RICHMOND, Va. (AP) — Dominion Resources Inc. said Thursday its first-quarter profit was nearly unchanged as it spent more on storm-related costs and electric sales were lower than expected.
The Richmond, Va.-based energy provider said its earnings grew by $1 million, to $495 million, in the period ended March 31. Per-share earnings were unchanged at 86 cents.
Excluding certain items, the company's operating profit fell about 2 percent to 83 cents per share. Dominion uses operating earnings as its primary performance measurement.
Revenue grew nearly 4 percent to $3.52 billion.
Analysts polled by FactSet expected earnings of 90 cents per share on revenue of $3.18 billion.
Dominion Resources is one of the nation's largest producers and transporters of energy, running natural gas pipelines and electric transmission lines.
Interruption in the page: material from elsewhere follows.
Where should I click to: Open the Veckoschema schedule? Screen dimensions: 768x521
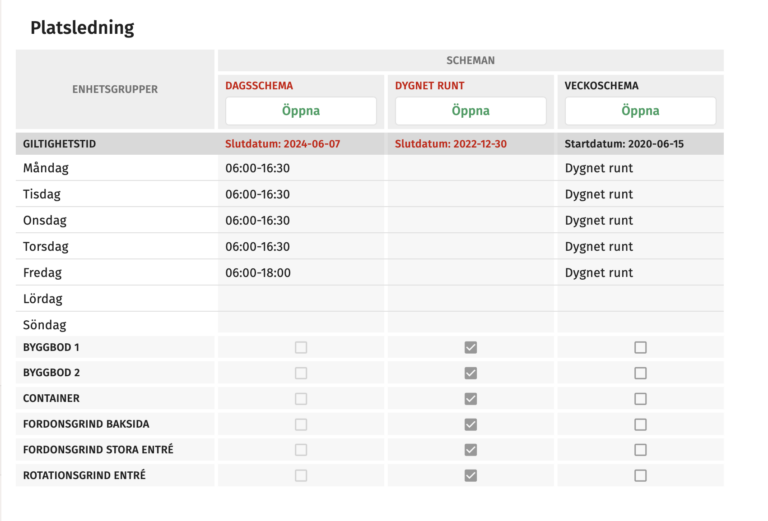click(640, 111)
Part of the reason for the "challenging" quarter was the delayed start to operations at its large gas processing plant in Natrium, W.Va, said CEO Thomas Farrell in a statement. The plant will serve the energy-rich Marcellus and Utica shale regions. Other reasons included higher than normal costs to restore power after storms and weaker-than-expected electric sales.
In the current quarter, the company expects to benefit from a return to normal weather in areas where it provides electricity and higher revenues from its gas transmission projects.